An iterator can occur as a method or get accessor. An iterator cannot occur in an event, instance constructor, static constructor, or static destructor.

An implicit conversion must exist from the expression type in the Yield statement to the return type of the iterator.

In Visual Basic, an iterator method cannot have any ByRef parameters.

In Visual Basic, "Yield" is not a reserved word and has special meaning only when it is used in an Iterator method or get accessor.

Technical Implementation

Although you write an iterator as a method, the compiler translates it into a nested class that is, in effect, a state machine. This class keeps track of the position of the iterator as long the For Each...Next loop in the client code continues.

To see what the compiler does, you can use the Ildasm.exe tool to view the Microsoft intermediate language code that is generated for an iterator method.

When you create an iterator for a class or struct, you do not have to implement the whole IEnumerator interface. When the compiler detects the iterator, it automatically generates the Current, MoveNext, and Dispose methods of the IEnumerator or IEnumerator<T> interface.

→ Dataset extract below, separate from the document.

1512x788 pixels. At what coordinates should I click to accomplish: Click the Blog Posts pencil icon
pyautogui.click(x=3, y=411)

On each successive iteration of the For Each…Next loop (or the direct call to IEnumerator.MoveNext), the next iterator code body resumes after the previous Yield statement. It then continues to the next Yield statement until the end of the iterator body is reached, or until an Exit Function or Return statement is encountered.

Iterators do not support the IEnumerator.Reset method. To re-iterate from the start, you must obtain a new iterator.

For additional information, see the Visual Basic Language Specification.

Use of Iterators

Iterators enable you to maintain the simplicity of a For Each loop when you need to use complex code to populate a list sequence. This can be useful when you want to do the following:

  • Modify the list sequence after the first For Each loop iteration.

  • Avoid fully loading a large list before the first iteration of a For Each loop. An example is a paged fetch to load a batch of table rows. Another example is the EnumerateFiles method, which implements iterators within the .NET Framework.

  • Encapsulate building the list in the iterator. In the iterator method, you can build the list and then yield each result in a loop.